[Work request A]
Decide whether each statement agrees with the passage on saving money below, answering yes or no and quoting the deciding words: (i) The repo rate stood at 7.75% at the end of 2024. (ii) Inflation rose to 5.3% by November. (iii) Moloi saves two months ahead for major expenses.
[Work request B]
Carry on the passage about saving and budgeting below from the point where it stops.

[Passage to read]
_ _ _
The right approach to saving money is to start right away instead of waiting to save a lump sum; this will create a habit of saving money more frequently no matter the amount.
“Financial planning and wealth creation is 80% behaviour and 20% knowledge. You don’t need to know anything, just do it, regardless of how small it is,” Robey said.
During 2024, the South African Reserve Bank cut interest rates by a cumulative 50 basis points — the first reductions in four years — bringing the repo rate to 7.75% at year-end.
This, coupled with the easing in inflation to 2.9% in November from 5.3% in January and the stable electricity supply from Eskom, might have given consumers a sense of a “false economy” encouraging them to increase their spending over the festive period and in the new year, Robey said, urging them to rather remain cautious to stay ahead of the curve.
“You need to plan accordingly, so that regardless of what inflation is doing and regardless of what interest rates are doing, what’s coming in is still more than what’s going out. So always prepare for the worst.”
*Tumi Moloi, a mother of two teenage boys, told the M&G that she used to take out a loan to pay for January expenses after the December festive indulgence, which landed her in more financial trouble.
But for the past five years, Moloi has learnt to pay off all her dues — including electricity, medical aid, car insurance and phone bills — by the 20th of December, and keep a small portion aside for fun during the rest of the month. This ensures that she can afford to buy school uniforms, stationary and pay a portion of school fees in January.
Another method she has mastered is saving three months in advance for major expenses such as family occasions or gifts for her children.
Saving and budgeting doesn’t have to be a chore and can be an activity that the whole family can get involved in, said market commentator and investor Simon Brown.
_ _ _
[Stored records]

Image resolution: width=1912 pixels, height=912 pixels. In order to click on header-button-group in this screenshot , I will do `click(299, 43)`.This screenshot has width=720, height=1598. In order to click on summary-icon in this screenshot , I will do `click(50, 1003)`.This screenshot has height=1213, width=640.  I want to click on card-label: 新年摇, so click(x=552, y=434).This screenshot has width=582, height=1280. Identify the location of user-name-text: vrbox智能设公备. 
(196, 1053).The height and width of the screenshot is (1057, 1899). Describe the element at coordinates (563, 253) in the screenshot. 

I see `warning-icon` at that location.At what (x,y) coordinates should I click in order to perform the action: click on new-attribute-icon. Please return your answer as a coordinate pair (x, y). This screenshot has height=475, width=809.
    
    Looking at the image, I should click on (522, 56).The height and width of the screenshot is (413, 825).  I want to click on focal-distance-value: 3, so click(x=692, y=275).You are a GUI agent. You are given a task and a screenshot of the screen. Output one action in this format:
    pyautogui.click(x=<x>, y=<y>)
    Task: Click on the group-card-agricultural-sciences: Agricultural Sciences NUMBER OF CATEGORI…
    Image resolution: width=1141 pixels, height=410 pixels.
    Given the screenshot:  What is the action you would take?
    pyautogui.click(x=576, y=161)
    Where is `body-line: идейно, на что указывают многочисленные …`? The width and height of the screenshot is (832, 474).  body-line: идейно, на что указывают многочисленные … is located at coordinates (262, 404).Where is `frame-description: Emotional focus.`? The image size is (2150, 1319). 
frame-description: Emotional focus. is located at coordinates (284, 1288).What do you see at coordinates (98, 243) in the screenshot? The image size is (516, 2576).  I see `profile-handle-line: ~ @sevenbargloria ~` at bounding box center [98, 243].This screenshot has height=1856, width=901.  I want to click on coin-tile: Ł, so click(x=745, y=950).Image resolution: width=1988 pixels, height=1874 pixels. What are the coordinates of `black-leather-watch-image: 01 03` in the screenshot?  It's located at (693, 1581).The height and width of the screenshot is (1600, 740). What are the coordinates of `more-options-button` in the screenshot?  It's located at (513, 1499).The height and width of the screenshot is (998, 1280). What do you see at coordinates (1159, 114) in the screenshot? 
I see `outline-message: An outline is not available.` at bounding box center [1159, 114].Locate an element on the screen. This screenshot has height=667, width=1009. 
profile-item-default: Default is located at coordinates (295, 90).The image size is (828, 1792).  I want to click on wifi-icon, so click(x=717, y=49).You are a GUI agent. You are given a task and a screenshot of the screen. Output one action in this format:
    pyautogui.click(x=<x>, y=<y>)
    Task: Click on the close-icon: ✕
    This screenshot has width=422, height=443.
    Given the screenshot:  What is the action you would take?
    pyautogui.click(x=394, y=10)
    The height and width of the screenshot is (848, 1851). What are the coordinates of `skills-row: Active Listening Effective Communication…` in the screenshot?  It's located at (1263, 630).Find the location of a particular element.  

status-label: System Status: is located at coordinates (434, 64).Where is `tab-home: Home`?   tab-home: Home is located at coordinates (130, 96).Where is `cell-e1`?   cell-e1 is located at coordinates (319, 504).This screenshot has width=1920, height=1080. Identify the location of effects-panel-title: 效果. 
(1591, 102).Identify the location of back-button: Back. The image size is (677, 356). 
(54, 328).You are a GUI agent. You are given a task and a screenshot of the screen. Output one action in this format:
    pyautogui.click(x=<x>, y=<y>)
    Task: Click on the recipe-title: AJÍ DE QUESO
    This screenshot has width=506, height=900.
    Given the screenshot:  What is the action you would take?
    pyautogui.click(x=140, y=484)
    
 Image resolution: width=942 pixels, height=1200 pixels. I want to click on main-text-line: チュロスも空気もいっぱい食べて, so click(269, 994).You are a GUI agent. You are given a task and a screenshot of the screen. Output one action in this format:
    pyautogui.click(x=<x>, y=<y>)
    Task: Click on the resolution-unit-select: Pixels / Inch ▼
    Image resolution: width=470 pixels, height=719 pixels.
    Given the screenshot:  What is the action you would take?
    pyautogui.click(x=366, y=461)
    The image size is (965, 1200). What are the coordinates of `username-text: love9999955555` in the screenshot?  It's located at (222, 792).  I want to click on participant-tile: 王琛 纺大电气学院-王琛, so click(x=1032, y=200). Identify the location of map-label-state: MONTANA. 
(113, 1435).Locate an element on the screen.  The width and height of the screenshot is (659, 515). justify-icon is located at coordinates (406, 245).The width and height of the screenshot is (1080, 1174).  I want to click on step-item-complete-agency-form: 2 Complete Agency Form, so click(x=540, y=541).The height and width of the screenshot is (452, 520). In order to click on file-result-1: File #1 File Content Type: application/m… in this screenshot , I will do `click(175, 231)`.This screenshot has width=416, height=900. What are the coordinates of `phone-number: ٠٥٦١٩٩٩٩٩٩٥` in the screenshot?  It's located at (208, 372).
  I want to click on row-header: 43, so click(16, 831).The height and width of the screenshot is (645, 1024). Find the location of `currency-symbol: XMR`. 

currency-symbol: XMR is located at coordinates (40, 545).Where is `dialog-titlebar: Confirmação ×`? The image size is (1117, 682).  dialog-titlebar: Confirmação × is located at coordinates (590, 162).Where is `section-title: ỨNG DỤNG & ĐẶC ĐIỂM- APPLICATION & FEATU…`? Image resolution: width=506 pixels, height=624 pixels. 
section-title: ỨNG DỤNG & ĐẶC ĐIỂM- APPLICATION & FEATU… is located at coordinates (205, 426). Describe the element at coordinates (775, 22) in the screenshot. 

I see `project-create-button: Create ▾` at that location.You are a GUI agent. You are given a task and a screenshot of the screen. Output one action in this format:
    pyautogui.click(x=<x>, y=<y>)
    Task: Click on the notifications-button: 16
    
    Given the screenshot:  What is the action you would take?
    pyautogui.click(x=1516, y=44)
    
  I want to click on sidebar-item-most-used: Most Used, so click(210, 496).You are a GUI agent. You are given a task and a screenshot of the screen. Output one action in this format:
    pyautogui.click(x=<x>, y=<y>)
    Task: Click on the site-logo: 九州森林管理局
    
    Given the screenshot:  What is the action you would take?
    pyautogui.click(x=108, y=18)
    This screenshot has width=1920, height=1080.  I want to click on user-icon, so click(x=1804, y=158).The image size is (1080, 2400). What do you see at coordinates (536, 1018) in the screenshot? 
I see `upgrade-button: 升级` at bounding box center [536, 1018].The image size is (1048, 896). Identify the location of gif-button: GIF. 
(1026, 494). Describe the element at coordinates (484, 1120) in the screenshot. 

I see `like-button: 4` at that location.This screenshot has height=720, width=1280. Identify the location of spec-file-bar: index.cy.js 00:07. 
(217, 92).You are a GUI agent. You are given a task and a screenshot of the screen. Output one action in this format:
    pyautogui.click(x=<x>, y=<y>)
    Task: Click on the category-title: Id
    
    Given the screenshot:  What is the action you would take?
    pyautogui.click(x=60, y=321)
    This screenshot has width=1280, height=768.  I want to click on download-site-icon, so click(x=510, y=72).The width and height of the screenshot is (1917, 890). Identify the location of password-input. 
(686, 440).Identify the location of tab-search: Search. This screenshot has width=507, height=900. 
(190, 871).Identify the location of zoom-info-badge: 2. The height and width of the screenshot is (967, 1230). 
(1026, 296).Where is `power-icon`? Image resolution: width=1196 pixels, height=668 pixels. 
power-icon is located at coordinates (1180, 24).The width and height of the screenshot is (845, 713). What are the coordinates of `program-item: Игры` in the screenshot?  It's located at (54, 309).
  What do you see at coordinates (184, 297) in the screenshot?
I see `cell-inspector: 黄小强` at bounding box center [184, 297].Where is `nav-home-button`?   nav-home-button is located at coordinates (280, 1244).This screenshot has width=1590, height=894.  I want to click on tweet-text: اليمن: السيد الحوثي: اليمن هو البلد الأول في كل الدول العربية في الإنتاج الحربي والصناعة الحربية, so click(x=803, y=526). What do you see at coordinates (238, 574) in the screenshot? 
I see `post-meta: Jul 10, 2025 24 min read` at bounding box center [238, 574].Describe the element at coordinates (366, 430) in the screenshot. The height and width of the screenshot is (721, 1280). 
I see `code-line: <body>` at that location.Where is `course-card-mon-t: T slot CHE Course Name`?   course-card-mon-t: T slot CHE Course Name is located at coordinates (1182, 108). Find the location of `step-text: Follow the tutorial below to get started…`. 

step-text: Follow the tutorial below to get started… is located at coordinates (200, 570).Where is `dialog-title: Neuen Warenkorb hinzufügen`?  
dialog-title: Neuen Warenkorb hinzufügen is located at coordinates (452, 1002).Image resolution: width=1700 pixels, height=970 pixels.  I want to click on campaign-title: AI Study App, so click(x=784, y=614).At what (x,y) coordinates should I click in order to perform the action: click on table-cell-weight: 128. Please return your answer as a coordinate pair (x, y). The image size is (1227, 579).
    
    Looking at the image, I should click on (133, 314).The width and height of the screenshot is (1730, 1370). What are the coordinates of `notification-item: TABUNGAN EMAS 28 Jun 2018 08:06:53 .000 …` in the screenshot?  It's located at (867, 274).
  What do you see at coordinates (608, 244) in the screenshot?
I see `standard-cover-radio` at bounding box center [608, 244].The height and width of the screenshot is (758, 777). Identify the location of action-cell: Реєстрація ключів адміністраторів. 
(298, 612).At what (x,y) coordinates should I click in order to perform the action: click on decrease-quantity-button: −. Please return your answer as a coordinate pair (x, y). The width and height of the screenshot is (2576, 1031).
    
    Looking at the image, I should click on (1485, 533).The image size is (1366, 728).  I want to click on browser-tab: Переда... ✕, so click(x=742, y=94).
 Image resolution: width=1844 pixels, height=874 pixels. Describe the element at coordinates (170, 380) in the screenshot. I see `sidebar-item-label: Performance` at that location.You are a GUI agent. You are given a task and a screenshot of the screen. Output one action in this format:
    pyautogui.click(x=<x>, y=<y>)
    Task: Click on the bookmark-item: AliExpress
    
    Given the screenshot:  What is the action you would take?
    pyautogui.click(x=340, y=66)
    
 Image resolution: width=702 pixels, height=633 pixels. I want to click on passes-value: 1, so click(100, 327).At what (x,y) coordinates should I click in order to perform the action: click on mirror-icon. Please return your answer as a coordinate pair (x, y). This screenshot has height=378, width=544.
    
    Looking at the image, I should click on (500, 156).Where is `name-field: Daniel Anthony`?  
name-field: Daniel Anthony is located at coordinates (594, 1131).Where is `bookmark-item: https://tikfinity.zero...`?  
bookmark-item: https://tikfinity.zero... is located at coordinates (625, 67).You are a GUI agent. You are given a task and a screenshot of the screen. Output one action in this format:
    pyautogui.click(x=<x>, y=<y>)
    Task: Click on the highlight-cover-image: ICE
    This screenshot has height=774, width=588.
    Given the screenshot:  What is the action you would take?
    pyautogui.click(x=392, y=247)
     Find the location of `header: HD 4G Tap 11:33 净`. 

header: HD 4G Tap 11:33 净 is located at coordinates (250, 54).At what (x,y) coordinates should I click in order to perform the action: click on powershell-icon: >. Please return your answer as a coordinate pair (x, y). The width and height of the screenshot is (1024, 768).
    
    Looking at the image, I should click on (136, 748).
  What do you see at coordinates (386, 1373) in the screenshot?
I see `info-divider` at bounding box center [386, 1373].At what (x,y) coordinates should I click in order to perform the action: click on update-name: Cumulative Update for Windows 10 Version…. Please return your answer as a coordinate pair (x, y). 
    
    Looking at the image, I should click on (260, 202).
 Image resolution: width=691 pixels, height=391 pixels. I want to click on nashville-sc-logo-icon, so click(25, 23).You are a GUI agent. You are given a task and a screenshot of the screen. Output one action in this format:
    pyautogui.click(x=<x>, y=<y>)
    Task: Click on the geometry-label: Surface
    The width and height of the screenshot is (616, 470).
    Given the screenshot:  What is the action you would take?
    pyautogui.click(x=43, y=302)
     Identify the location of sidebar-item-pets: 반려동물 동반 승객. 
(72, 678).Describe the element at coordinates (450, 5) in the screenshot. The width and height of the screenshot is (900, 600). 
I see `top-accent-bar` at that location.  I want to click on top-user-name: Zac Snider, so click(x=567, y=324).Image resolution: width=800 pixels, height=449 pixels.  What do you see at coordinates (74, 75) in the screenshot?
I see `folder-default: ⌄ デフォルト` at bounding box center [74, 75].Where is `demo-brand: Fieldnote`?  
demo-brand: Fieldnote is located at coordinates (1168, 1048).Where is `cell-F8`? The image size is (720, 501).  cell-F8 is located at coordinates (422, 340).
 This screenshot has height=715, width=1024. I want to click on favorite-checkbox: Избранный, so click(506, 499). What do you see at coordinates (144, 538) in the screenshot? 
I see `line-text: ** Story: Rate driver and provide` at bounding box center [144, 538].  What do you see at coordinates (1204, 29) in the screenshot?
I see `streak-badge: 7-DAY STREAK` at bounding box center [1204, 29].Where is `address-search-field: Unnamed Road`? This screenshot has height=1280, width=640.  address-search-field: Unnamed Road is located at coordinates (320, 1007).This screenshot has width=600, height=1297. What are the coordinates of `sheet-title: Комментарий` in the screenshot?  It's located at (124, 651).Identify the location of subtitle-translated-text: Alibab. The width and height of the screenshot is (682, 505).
_ _ _
[Exercise response A]
(i) Yes: "bringing the repo rate to 7.75% at year-end."
(ii) No: "the easing in inflation to 2.9% in November from 5.3% in January"
(iii) No: "saving three months in advance for major expenses such as family occasions or gifts for her children."

[Exercise response B]
He added that if more family members are involved in the budgeting process, it becomes easier to stick to it and hold each other accountable.
A full-proof method to watch where money is being spent and where it can be saved is to keep a set amount of cash aside in an envelope every month for recreational activities — including take-away food, dinners and parties or outings.
“[Keeping cash] makes it so much more tangible, because part of the problem with the budgeting process is that we don’t see money. We swap credit cards, we’ve got debit orders. It just sort of happens. Making the entertainment budget actual cash makes it so much more tangible,” said Brown.
Following an election year and the uncertainty around the economy, Brown said South Africans are going into 2025 on a stronger footing thanks to the functioning and stable government of national unity, a further easing of inflation, and the possibility of more interest rate cuts which will add more money into consumers’ pockets.
“My sense is that as a country, we’re actually incredibly well positioned, and a lot can go right but there could be a total black swan event that happens somewhere that just derails global economies and takes us with it, because there’s no avoiding it. But I think we’re looking quite good for 2025,” said Brown.
With reduced interest rates, consumers who have mortgages will see less money leaving their accounts. Brown said it’s important to add this extra money in their budgets, otherwise it will merely disappear into their current expenses.
“Maybe that plan is to pay off other debt. Maybe it’s school uniforms or something like that – whatever it might be — but plan for it, even though it’s a small amount in the big picture, because otherwise it just disappears,” he said.
Robey’s best advice is to approach January budgeting like setting new year resolutions, and to take actionable steps to stay consistent with the exercise in order to meet the ideal financial outcomes.